South East Rivers Trust (& the Wandle Trust)

SES Water needs to hear from you!

This is the fourth in a series on blogs focusing on the Water Resource Management Plans for the water companies operating in the south east. To find out what these plans are and why they are important, read our Introduction Blog.

Blog Four: SES Water

SES Water supplies an average of 160 million litres of water a day to 688,000 people across Surrey, West Sussex, Kent and South London. Take a look at their supply area below.

As with all water companies across the UK, SES Water is currently consulting on their Water Resource Management Plan, which outlines how they will continue to supply water for the next 60 years (2020 to 2080), as well as their Business Plan which shows how your bill may be affected in the next five years (2020 – 2025).

The consultation is open until the 25th May. 

Whether you are a customer of SES Water, or an interested party, don’t miss this opportunity to have your say on their plans and how they will affect the local environment. Read our blog to find out more about SES Water’s proposals and the different ways you can have your say.

Key Statistics:

  • SES Water supplies an average of 160 million litres of water each day to 688,000 people.
  • On hot days, this can rise to 260 million litres.
  • 85% of this water comes from underground reserves in the North Downs, including the River Wandle and Hogsmill.
  • 15% is abstracted from the River Eden during winter, and stored at the Bough Beech Reservoir.
  • SES Water customers use 150 litres per day, higher than the national average.

Key Improvement Areas

SES Water’s proposal is very reliant on reducing demand, and does not consider the multiple benefits of investing in more sustainable sources of water.

  • SES Water has outlined ambitious and welcome targets to reduce leakage and install meters in 80% of their customers’ households.
  • However, with such a high proportion of their water supply coming from groundwater (85%), their supply is vulnerable to weather patterns, particularly extended periods of low rainfall when the groundwater is not replenished.
  • In creating their plan, options on the supply side were explored including expanding the capacity of Bough Beech Reservoir.
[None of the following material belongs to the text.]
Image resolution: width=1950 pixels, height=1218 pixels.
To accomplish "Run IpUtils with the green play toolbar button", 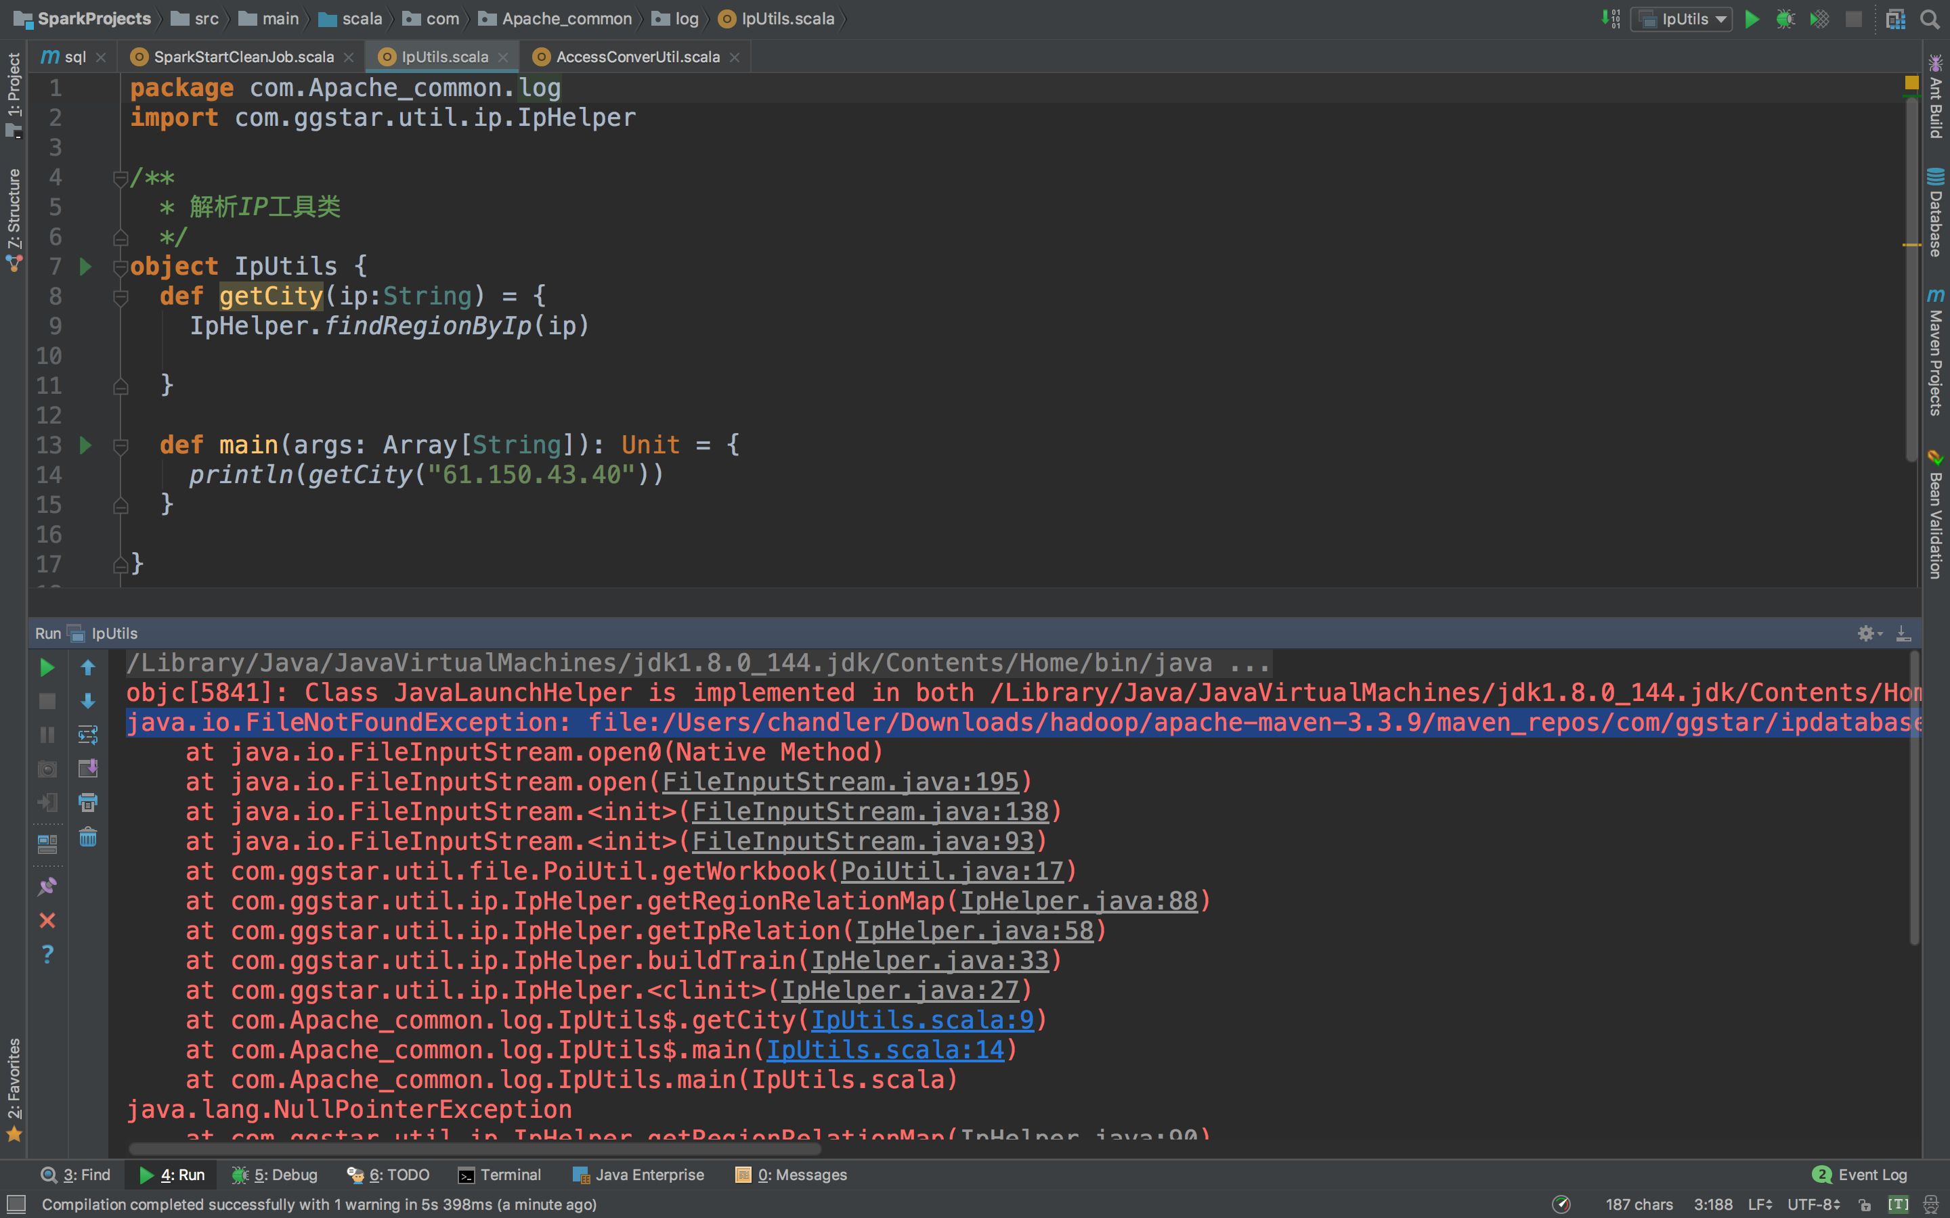I will click(x=1752, y=19).
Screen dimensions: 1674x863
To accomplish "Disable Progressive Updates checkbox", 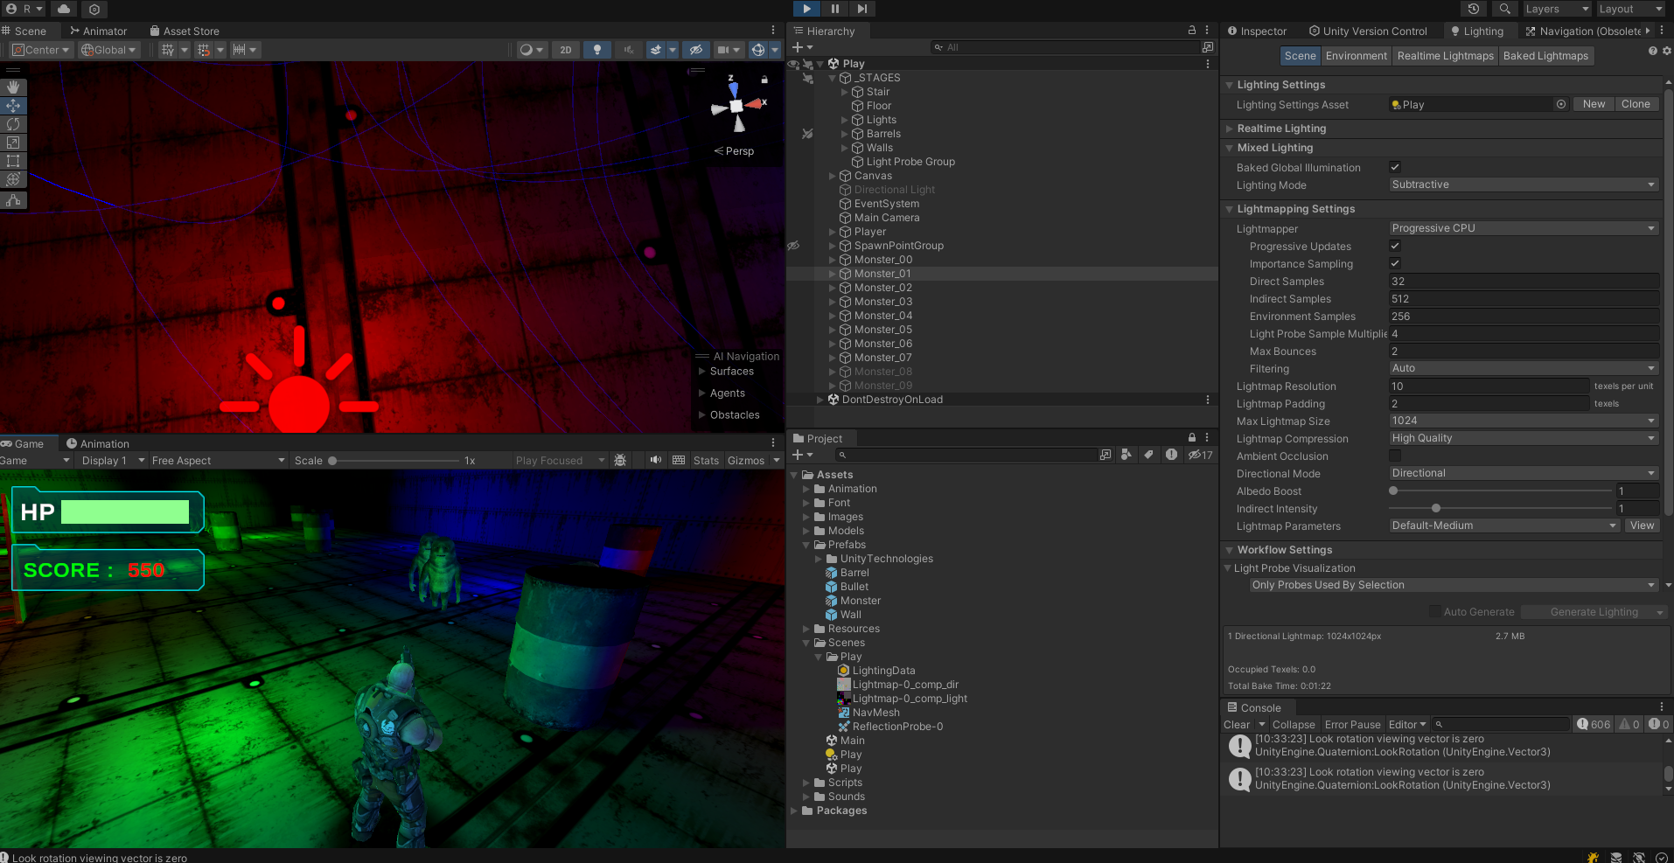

However, these fell down at the cost and technical difficulty stage.
  • Investing now in such schemes, while an upfront investment would be needed, would make their water supply more sustainable, and allow them to reduce their impact on some of the more vulnerable systems they abstract from.

SES Water should aim to stop abstracting from our vulnerable chalk streams and look to more sustainable sources of water. 

  • SES Water abstracts from underground reserves in the North Downs which feed chalk streams, including the Hogsmill and Wandle in South London.
  • Chalk streams are globally rare habitats with only 200 worldwide and it is our duty, and SES Water’s duty, to protect them for future generations.
  • We know both the Wandle and Hogsmill are suffering from low flows (pictured right). Read our blog here about the recent low flows on the Wandle during trout spawning season.
  • We want to see SES Water invest in more sustainable water sources, such as expanding Bough Beech Reservoir or building new reservoirs. This will help reduce the need to take additional water from the environment in times of drought and allow SES Water to move away from abstracting water from such sensitive habitats.

SES Water should invest more in reducing leaks and reducing water use

  • Each day, an average of 24 million litres is lost within the network. Given the south east of England is classified as seriously water stressed, this is an unnecessary loss of water.
  • SES Water should invest more in identifying and reducing leaks, both on the supply side and also the customer side.
  • SES Water should do more work with local organisations to promote water saving and help customers reduce the amount of water they use. The more people and organisations these messages are coming from, the better.

How will this work affect my water bill?

The Water Resource Management Plan is for 60 years, but SES Water is also consulting on their draft Business Plan which shows what they plan to deliver in the next five years, and the effect this will have on your water bill.

In the Draft Business Plan, SES Water outlines Five Pledges to you as the customer and the effect delivering these will have on your bill. Take a look at them below.

For us, we are very interested in two of the pledges and urge you to put your support behind these in your response to SES Water, and perhaps push SES Water to do more.

  • To truly provide a service fit for now and in the future, SES Water needs to consider more sustainable sources of water such as reservoirs. The upfront cost of these will be outweighed in the longer term by a safe water supply and recreational/wildlife opportunities and allow them to reduce their impact on the environment.
  • Reducing the volume abstracted from the underground reserves that feed our precious and vulnerable chalk streams will help support a thriving environment. Where reducing abstraction is not possible, SES Water should fund river restoration to help mitigate their impact and adapt rivers to low flows.

How to I respond to SES Water?

The consultations for the Water Resource Management Plan and Business Plan are separate.

To respond to the Water Resource Management Plan, complete their online survey here.  Any points you wish to make which are not covered by their questions, you can add to the final box.

To respond to the Business Plan, complete their online survey here. Again, there is a box at the end to add in any points you wish to highlight to SES Water.

We hope you find the time to respond to both as every voice counts in protecting the environment.